This week should mark the release of the 2019 NFL schedule, which is always welcome during these cold, dark, dreary days of non-football time. Immediately after the release of said schedule, there is a rush of comments and posts regarding the perceived fairness or lack thereof of each team’s schedule.
The Chargers have often been on the unfortunate side of scheduling issues, though there are certain reasons that this can not be easily remedied. Being a west-coast team in a predominantly east-coast nation is just part of the price of admission. The travel discrepancy is what ultimately made the AFL a viable league back in the 1960s, and some significant crossroads have been crossed since the 1970 merger to blend the two.
The Chargers, Raiders, 49ers, and the Seahawks are all going to have extensive travel bills in this country, but that doesn’t mean that measures can’t be taken to limit the travel toll on each team. Here’s what CBS Sports reported about the 2018 season:
2018 NFL travel miles
(Road games where team travels more than 2,000 miles in parentheses)
1. Raiders: 31,732* (3)
2. Seahawks: 29,068* (1)
3. Chargers: 29,055* (3)
4. Jaguars: 20,278*
5. Eagles: 20,262* (1)
Well, shoot. They’d better have their Chargers-brand charge cards ready to collect those miles. None of this is news, however—it’s just one of the clearer examples of how the schedule can potentially be retooled in the name of parity. Other glaring examples include facing multiple teams coming off of their bye week, Sunday/Thursday short weeks, and divisional cadence (facing the same opponent twice in three weeks).
And, recently, researchers from the University of Buffalo wanted to prove that the schedule could be made at least a bit more fair. The NFL agreed with the researches to the tune of a three-year research grant in November 2018 to provide year-round method development and schedule testing. While the NFL has confirmed this agreement, it hasn’t given any information as to how or if it will be utilized at all. This could just be a facade to make it look like they are addressing fairness, but there is an equal chance that they are indeed looking to make a better, fairer, and stronger product for all to enjoy.
The whole project was sparked by Dr. Mark Karwan’s hometown Buffalo Bills complaining about how often they faced teams who were coming off either a bye or a Thursday night game. This naturally gave their opponents a rest advantage, and the Bills have suffered through enough just trying to keep pace in the AFC East. As it turned out, between 2002 and 2014, the Bills had twice as many of those games as some other teams.
Dr. Karwan’s research isn’t the first of its kind, just the first (and only, as far as I can find!) subsidized by the NFL. In 2015, the MIT Sloan Sports Analytics Conference received Karwan’s comprehensive study that sought to prove the inherent disadvantages to the current scheduling system, and offer ways to remedy the discrepancies.

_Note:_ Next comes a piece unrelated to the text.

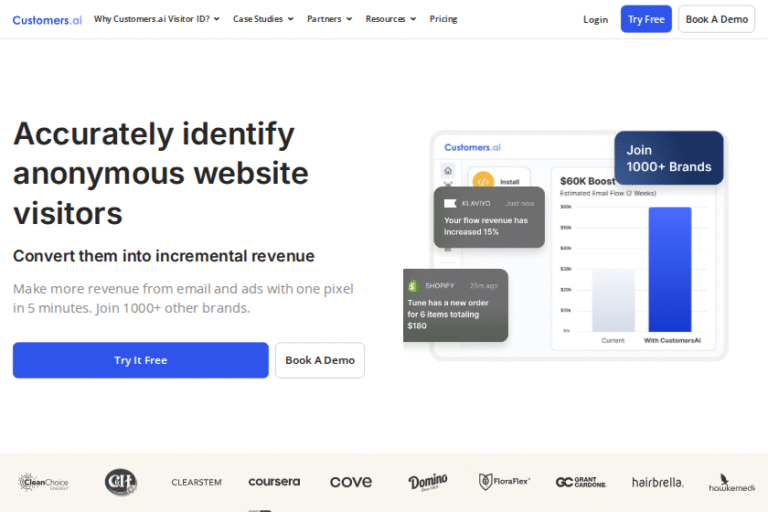Expand the Why Customers.ai Visitor ID? menu
Viewport: 768px width, 512px height.
pos(157,19)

Their research first sought to prove that there is, indeed, a wide range of variables that can work against schedule parity. They then worked to show that certain variables affect certain teams disproportionately.
That doesn’t mean much if the rest didn’t affect the play on the field, so the MIT team crunched the numbers on win percentage against such opponents.
Well, it’s not a world-ending difference, but it is a difference. Facing more rested opponents more often puts teams like the Chargers at a statistical disadvantage. It might not manifest itself in a single season, but it is a bias that can be controlled.
In the end, these are just two of the lowest-hanging fruit as far as scheduling examples go. The bye week impact and jet lag are two issues that the Chargers have had to face that have put them at a greater disadvantage than the majority of the NFL.
None of these issues are stronger than the on-field product or the players that make the roster. They are, however, issues that can be better mitigated with a bit of research, forethought, and, as Dr. Karwan indicates, at least 12 hours of supercomputer computation time.
Karwan calculates there are more possible NFL schedules (10 to the 300th) in a given year than there are atoms in the universe (10 to the 80th).
Well, my math doesn’t get me to quite that number, but I’ve never been the best at carrying the zero. If you’re keen to bone up, you can literally play Number Munchers for free at the Internet Archives. What were we talking about, again?